§ Your goal: Print the lines of the data below unchanged, starting at the line that contains "Where should I click to: Open" and ending at the line that contains "point(47,124)", with both of those lines included.
____
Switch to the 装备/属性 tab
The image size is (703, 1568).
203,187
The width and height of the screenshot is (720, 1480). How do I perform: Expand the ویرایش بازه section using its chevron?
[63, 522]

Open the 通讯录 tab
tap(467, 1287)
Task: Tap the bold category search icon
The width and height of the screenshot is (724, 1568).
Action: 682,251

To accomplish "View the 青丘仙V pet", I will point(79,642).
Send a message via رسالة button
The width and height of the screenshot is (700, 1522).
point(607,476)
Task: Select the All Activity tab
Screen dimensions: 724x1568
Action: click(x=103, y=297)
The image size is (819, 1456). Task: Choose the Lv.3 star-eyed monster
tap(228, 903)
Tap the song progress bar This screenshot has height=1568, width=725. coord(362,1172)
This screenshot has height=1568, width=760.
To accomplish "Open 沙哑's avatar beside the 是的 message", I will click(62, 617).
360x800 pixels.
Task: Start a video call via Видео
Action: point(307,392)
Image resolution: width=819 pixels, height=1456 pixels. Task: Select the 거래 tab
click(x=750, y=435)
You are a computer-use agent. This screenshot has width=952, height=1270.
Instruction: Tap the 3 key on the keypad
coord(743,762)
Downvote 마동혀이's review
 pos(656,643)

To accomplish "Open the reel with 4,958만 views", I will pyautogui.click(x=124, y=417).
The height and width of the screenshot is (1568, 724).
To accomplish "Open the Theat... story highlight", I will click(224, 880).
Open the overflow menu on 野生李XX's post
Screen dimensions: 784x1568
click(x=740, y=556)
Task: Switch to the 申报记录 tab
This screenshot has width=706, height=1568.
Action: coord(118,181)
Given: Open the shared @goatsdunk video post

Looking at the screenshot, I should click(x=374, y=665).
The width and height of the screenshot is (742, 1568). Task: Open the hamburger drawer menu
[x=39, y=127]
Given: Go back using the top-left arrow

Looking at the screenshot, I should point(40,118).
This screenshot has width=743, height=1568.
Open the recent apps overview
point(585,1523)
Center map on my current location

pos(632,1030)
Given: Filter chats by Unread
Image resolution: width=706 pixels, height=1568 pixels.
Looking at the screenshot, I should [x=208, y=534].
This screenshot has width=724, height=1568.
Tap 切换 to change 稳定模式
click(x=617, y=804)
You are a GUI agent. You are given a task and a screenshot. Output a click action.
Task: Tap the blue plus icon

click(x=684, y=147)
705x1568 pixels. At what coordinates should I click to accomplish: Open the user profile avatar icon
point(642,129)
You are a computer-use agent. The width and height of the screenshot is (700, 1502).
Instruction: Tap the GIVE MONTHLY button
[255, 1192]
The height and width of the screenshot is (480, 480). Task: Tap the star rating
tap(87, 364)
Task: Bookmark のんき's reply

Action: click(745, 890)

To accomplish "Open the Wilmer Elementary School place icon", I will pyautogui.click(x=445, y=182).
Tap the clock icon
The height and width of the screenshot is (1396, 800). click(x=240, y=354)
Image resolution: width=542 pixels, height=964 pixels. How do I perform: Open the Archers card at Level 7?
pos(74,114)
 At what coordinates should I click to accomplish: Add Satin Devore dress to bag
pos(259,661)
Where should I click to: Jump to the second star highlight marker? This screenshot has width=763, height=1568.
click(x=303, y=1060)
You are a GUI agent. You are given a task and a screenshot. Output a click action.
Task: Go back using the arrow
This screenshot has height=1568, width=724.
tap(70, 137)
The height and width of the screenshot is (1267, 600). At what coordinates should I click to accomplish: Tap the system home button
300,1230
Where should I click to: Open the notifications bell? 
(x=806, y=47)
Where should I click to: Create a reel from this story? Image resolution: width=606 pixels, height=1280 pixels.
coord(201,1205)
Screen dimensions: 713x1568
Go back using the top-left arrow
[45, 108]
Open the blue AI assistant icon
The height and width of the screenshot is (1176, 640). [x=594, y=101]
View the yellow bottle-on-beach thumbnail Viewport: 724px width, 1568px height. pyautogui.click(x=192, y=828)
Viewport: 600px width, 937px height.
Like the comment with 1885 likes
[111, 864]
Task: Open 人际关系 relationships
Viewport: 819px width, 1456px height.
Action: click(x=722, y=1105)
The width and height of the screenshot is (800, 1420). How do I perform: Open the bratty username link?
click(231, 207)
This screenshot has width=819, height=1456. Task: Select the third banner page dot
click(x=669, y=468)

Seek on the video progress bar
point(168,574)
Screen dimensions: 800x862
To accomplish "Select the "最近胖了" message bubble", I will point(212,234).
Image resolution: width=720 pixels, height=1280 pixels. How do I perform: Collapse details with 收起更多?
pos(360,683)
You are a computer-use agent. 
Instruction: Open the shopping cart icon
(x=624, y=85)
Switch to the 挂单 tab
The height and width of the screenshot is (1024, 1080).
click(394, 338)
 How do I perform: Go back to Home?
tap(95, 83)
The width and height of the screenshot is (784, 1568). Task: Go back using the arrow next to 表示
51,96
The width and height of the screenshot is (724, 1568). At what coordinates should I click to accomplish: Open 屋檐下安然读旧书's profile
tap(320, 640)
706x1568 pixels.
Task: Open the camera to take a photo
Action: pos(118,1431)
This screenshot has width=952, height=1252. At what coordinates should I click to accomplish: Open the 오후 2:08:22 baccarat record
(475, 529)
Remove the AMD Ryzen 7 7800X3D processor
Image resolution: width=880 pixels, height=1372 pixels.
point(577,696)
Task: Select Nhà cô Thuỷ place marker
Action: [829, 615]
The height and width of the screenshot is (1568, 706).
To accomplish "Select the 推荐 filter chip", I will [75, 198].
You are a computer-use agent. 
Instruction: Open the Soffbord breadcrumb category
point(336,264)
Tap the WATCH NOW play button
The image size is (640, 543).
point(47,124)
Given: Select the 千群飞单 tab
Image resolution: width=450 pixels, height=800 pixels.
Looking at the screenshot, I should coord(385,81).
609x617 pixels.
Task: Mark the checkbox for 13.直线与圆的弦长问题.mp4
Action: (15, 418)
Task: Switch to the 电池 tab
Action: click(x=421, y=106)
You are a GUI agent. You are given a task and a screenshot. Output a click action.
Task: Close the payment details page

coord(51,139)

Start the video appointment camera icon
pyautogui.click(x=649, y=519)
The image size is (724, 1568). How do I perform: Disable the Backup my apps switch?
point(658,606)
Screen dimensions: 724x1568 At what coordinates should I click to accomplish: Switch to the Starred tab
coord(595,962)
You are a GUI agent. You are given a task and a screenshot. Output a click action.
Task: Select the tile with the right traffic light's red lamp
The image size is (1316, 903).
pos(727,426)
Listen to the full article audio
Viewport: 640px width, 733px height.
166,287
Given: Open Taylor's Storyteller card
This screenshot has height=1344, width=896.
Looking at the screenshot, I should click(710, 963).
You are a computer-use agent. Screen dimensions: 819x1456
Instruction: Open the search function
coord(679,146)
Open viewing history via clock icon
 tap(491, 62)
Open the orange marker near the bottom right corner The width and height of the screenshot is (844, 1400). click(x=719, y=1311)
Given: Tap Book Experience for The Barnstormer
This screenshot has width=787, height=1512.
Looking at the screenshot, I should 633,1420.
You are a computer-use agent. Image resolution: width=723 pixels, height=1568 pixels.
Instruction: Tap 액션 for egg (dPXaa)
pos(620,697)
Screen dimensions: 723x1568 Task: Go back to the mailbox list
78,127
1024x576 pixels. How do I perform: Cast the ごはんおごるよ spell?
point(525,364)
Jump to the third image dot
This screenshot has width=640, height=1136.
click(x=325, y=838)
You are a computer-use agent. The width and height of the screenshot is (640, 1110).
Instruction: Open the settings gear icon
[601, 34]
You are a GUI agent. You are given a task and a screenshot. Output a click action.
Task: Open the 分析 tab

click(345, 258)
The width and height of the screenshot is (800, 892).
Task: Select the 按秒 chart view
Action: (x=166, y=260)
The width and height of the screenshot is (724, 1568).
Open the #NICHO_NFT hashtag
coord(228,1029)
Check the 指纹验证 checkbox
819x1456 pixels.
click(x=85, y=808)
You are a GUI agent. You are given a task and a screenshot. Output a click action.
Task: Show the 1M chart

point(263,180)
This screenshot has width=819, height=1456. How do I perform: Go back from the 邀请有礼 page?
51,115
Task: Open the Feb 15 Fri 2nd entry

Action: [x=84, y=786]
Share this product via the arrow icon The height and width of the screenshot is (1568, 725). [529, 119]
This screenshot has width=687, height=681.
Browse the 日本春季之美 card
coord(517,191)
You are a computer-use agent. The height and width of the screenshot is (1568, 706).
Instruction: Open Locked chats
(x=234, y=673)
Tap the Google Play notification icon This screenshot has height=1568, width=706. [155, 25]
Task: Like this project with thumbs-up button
____
§ Task result:
Where should I click to: Open the notifications bell? 
(x=806, y=47)
Where should I click to: Create a reel from this story? Image resolution: width=606 pixels, height=1280 pixels.
coord(201,1205)
Screen dimensions: 713x1568
Go back using the top-left arrow
[45, 108]
Open the blue AI assistant icon
The height and width of the screenshot is (1176, 640). [x=594, y=101]
View the yellow bottle-on-beach thumbnail Viewport: 724px width, 1568px height. pyautogui.click(x=192, y=828)
Viewport: 600px width, 937px height.
Like the comment with 1885 likes
[111, 864]
Task: Open 人际关系 relationships
Viewport: 819px width, 1456px height.
Action: click(x=722, y=1105)
The width and height of the screenshot is (800, 1420). How do I perform: Open the bratty username link?
click(231, 207)
This screenshot has width=819, height=1456. Task: Select the third banner page dot
click(x=669, y=468)

Seek on the video progress bar
point(168,574)
Screen dimensions: 800x862
To accomplish "Select the "最近胖了" message bubble", I will point(212,234).
Image resolution: width=720 pixels, height=1280 pixels. How do I perform: Collapse details with 收起更多?
pos(360,683)
You are a computer-use agent. 
Instruction: Open the shopping cart icon
(x=624, y=85)
Switch to the 挂单 tab
The height and width of the screenshot is (1024, 1080).
click(394, 338)
 How do I perform: Go back to Home?
tap(95, 83)
The width and height of the screenshot is (784, 1568). Task: Go back using the arrow next to 表示
51,96
The width and height of the screenshot is (724, 1568). At what coordinates should I click to accomplish: Open 屋檐下安然读旧书's profile
tap(320, 640)
706x1568 pixels.
Task: Open the camera to take a photo
Action: pos(118,1431)
This screenshot has width=952, height=1252. At what coordinates should I click to accomplish: Open the 오후 2:08:22 baccarat record
(475, 529)
Remove the AMD Ryzen 7 7800X3D processor
Image resolution: width=880 pixels, height=1372 pixels.
point(577,696)
Task: Select Nhà cô Thuỷ place marker
Action: [829, 615]
The height and width of the screenshot is (1568, 706).
To accomplish "Select the 推荐 filter chip", I will [75, 198].
You are a computer-use agent. 
Instruction: Open the Soffbord breadcrumb category
point(336,264)
Tap the WATCH NOW play button
The image size is (640, 543).
point(47,124)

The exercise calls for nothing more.